*What is needed*
Below are the records; copy every line in them that holds the string "agent".

BEGIN Records provided

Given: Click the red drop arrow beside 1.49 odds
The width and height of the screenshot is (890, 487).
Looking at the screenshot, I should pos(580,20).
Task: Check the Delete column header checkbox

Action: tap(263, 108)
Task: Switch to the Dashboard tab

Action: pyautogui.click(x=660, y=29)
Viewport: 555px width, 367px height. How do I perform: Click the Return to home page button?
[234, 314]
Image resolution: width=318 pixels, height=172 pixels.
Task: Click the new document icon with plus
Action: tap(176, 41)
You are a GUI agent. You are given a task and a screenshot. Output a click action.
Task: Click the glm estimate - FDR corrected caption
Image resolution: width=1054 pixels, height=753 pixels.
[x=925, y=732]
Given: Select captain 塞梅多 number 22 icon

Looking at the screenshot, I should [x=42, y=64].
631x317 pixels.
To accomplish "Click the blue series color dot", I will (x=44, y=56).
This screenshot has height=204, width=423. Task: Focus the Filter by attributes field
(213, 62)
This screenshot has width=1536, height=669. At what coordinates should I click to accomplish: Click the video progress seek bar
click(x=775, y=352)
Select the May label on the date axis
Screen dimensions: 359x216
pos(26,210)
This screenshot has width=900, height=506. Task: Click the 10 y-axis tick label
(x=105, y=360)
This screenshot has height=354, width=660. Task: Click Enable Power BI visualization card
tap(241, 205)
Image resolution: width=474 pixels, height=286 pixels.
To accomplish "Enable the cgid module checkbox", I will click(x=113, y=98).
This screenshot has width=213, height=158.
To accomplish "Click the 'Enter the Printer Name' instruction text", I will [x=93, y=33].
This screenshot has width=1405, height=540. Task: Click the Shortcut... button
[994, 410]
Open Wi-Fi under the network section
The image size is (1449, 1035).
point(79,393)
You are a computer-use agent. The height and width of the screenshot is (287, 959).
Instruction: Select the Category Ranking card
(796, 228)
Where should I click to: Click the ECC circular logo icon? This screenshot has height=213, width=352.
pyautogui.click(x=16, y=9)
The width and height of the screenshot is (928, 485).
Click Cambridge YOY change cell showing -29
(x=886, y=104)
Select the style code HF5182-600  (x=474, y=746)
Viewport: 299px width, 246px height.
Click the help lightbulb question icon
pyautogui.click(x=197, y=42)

END Records provided

*Answer box*
You are a GUI agent. You are given a task and a screenshot. Output a click action.
You are a computer-use agent. The height and width of the screenshot is (287, 959).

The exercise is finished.